Specimens usually show prismatic crystals; 'cog-wheel ore' — distinctive cruciform or gear-wheel shaped cyclic twins; tabular. Its color is typically steel gray, iron-black and lead-gray. The luster is metallic, sub-metallic, the streak is steel gray to black, and specimens are typically opaque. The cleavage is imperfect on {010}. The fracture is subconchoidal to uneven, which aids identification.

Collector context

How it forms

The geological setting for Bournonite is typically medium-temperature hydrothermal vein deposits with galena, sphalerite, tetrahedrite.

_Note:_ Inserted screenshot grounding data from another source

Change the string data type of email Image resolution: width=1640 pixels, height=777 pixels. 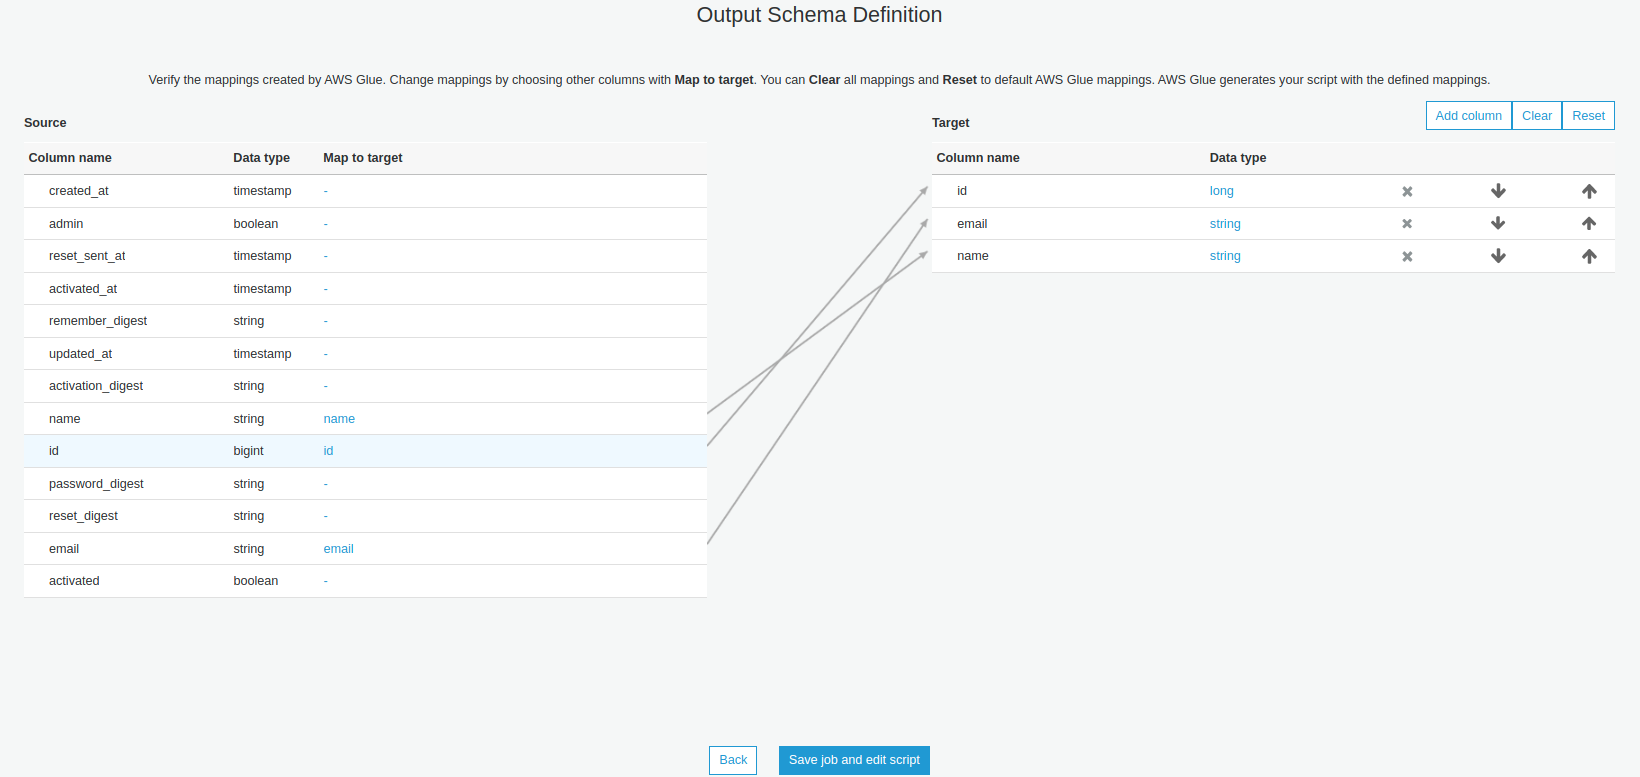1225,224
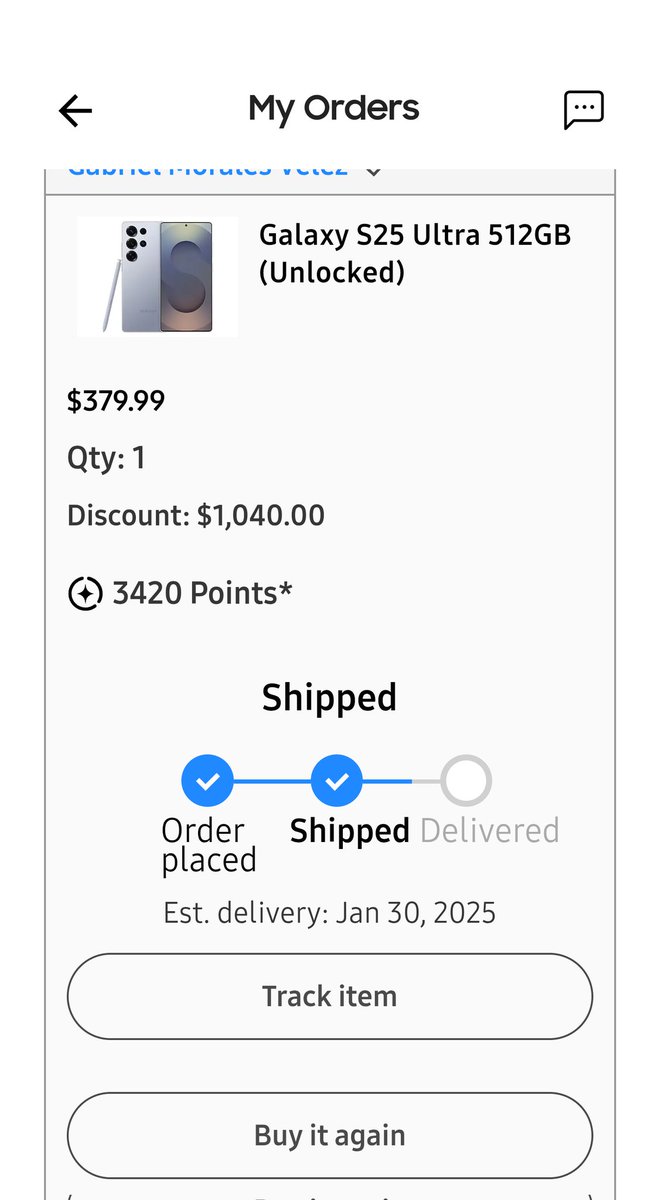Open the chat support icon
Image resolution: width=668 pixels, height=1200 pixels.
(584, 110)
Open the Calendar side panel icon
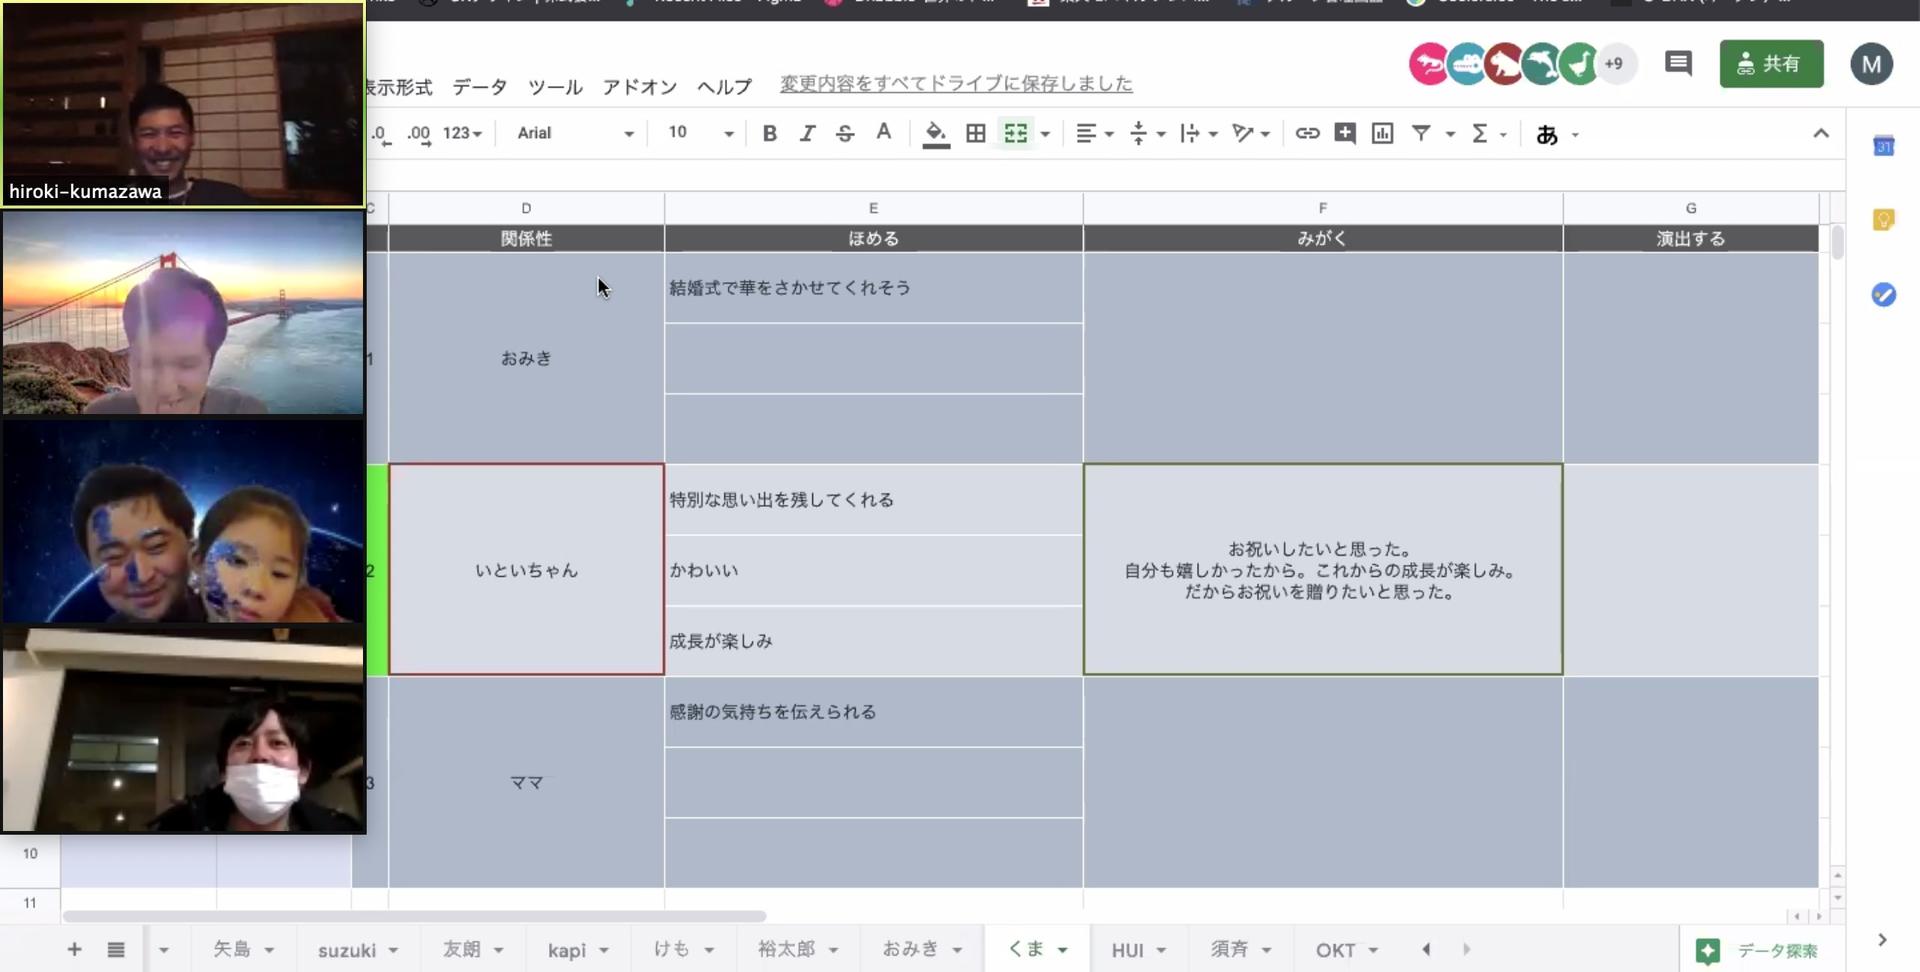Image resolution: width=1920 pixels, height=972 pixels. coord(1884,146)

It is commonly found in association with galena, sphalerite, tetrahedrite, chalcopyrite, pyrite, siderite, calcite.

Classic Chinese localities

Documented Chinese occurrences are recorded at Dachang ore field and Yaogangxian W-Sn ore field, among others.

Why collectors care

Collectors pursue Bournonite for the clarity of its crystal form and, in good material, saturated color that reads instantly across a display case. A well-terminated bournonite on clean matrix photographs well, identifies quickly, and anchors a cabinet piece. Top Chinese specimens over the last two decades have reset the bar for what bournonite looks like at collector grade.

What affects value

Value in Bournonite is assessed, in typical order of weight, against: (1) locality provenance; (2) size relative to the species norm; (3) crystal form and termination sharpness; (4) color saturation and zoning; (5) transparency and internal clarity; (6) matrix quality and aesthetic balance; (7) condition (absence of damage, chips, or repair). Cleaning quality and verified locality documentation act as multipliers across the above.

Naming history

The name Bournonite has a specific etymological and historical context — see Mindat's reference entry for provenance details. We have retained naming data at the record level; published prose is paraphrased from factual fields rather than copied from source.